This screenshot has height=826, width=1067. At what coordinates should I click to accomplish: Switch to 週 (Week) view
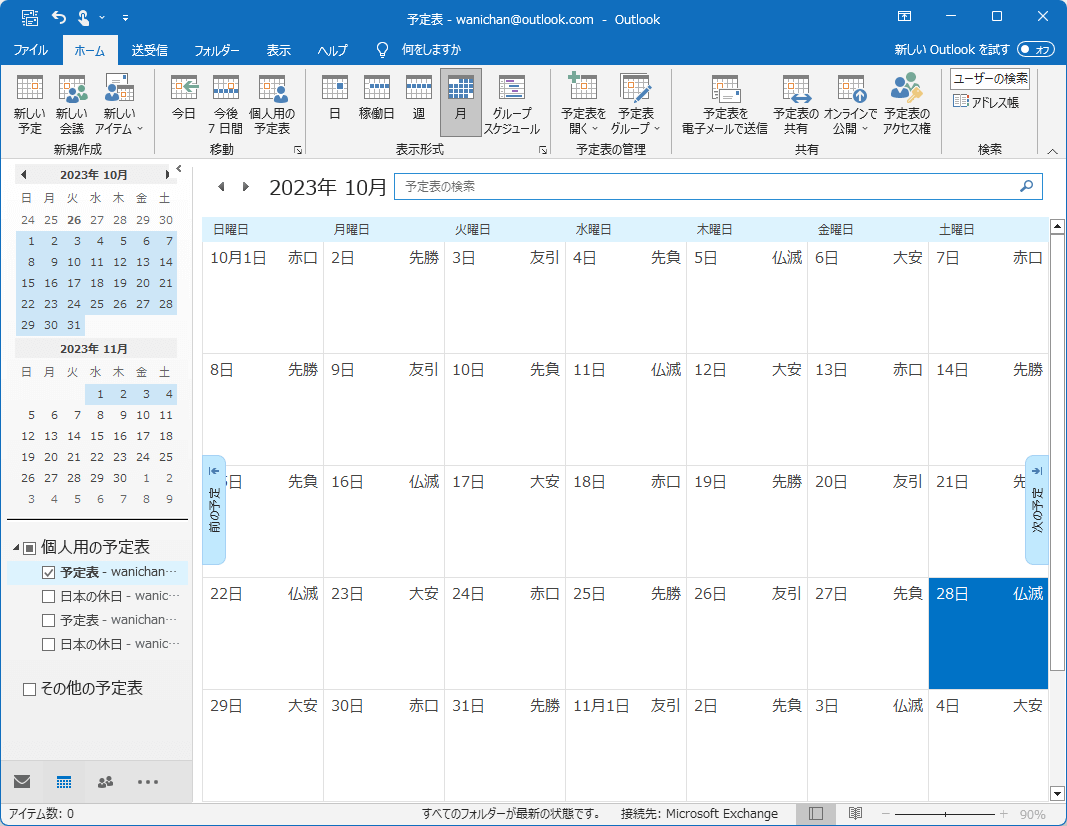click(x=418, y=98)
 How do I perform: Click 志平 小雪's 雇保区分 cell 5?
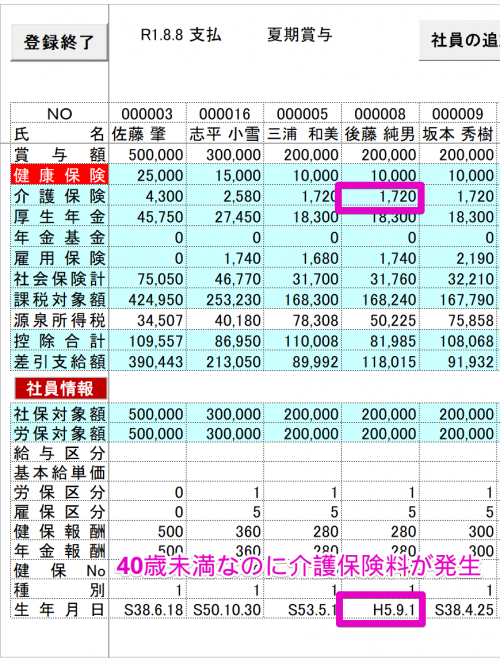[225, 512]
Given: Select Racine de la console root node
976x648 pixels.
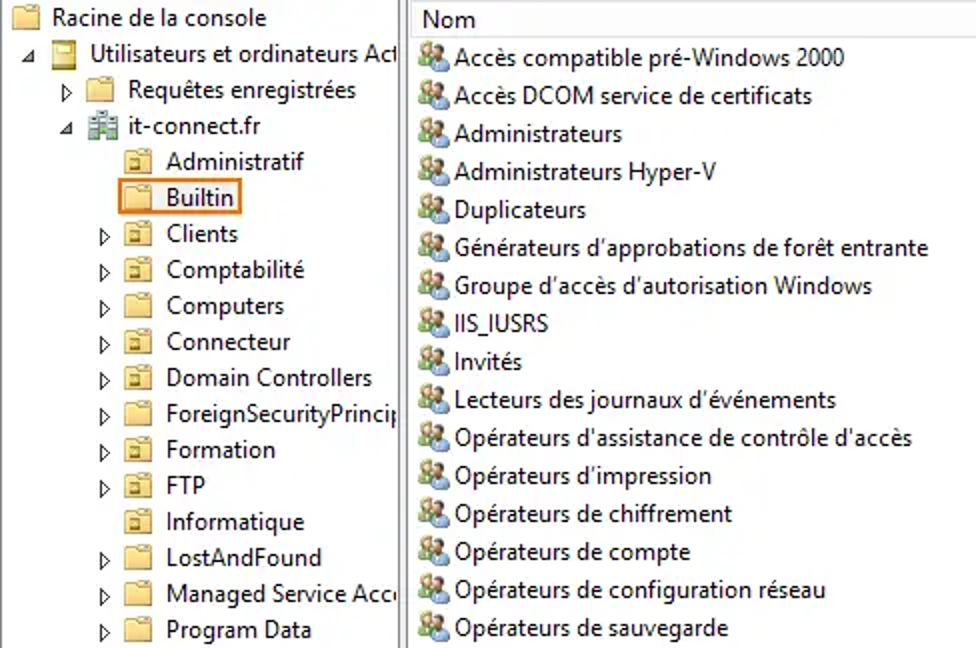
- - - -
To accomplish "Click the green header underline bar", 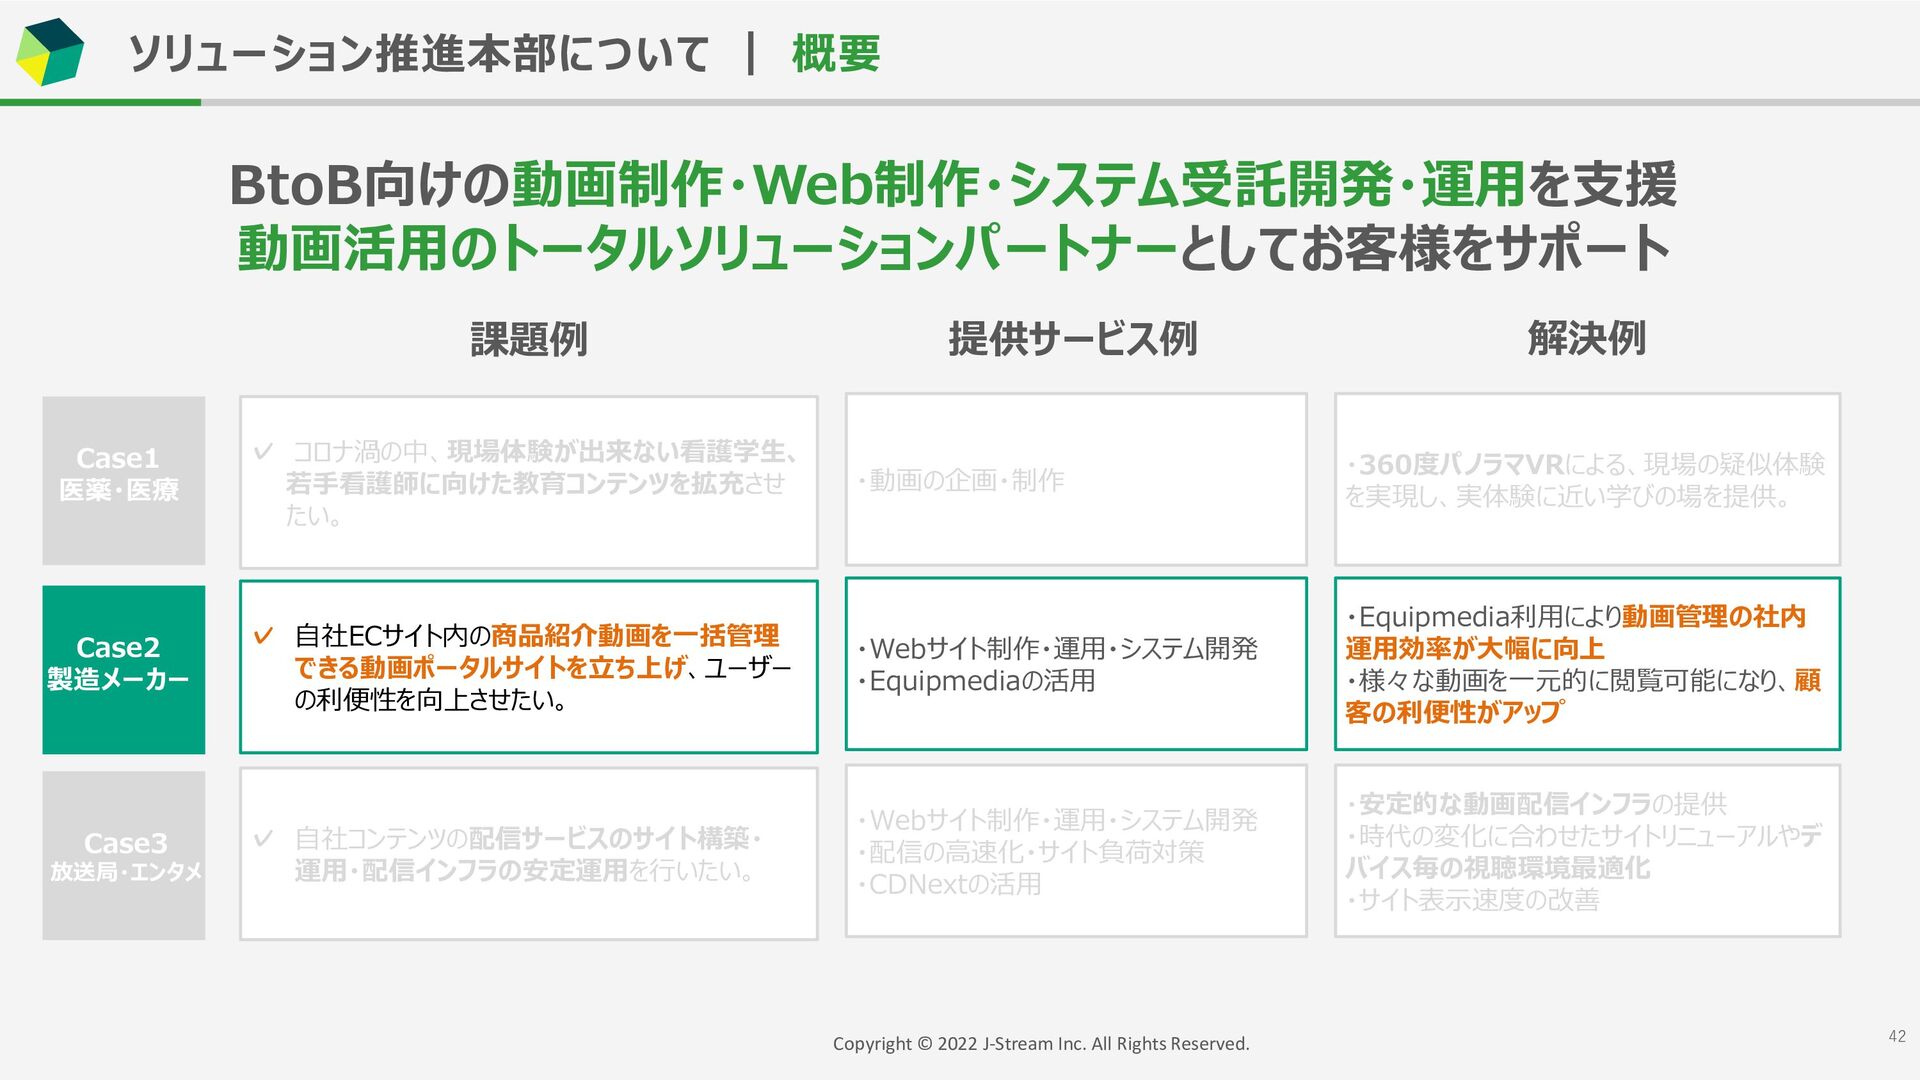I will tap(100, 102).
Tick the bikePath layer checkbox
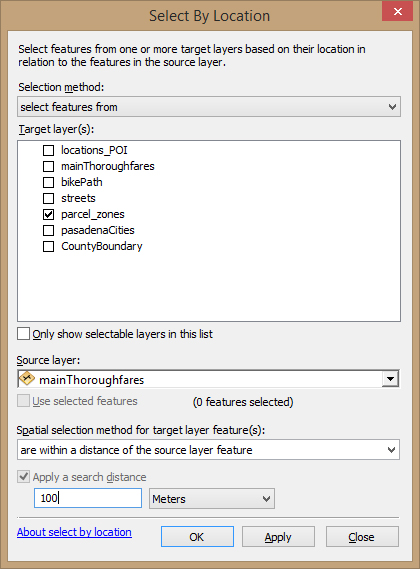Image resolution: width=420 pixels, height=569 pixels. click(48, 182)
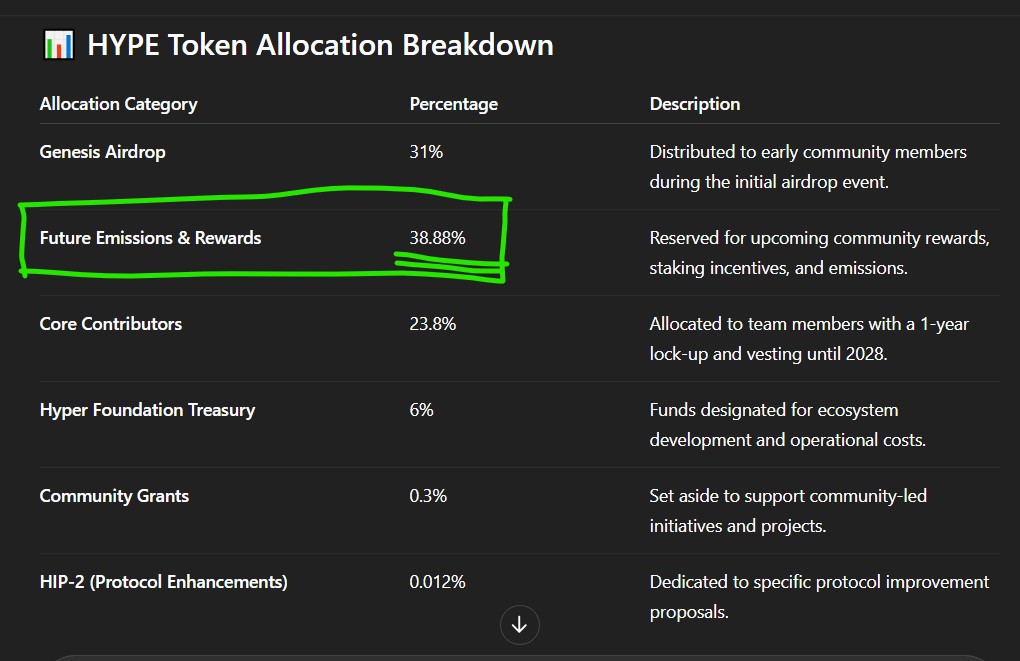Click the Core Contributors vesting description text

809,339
- - - -
=== DESCRIPTION OF THE TASK ===
Copy out the data, word for word, from the line containing "Given: Select Racine de la console root node" through the line containing "976x648 pixels.", including both of those lines.

=== RESPONSE ===
Given: Select Racine de la console root node
976x648 pixels.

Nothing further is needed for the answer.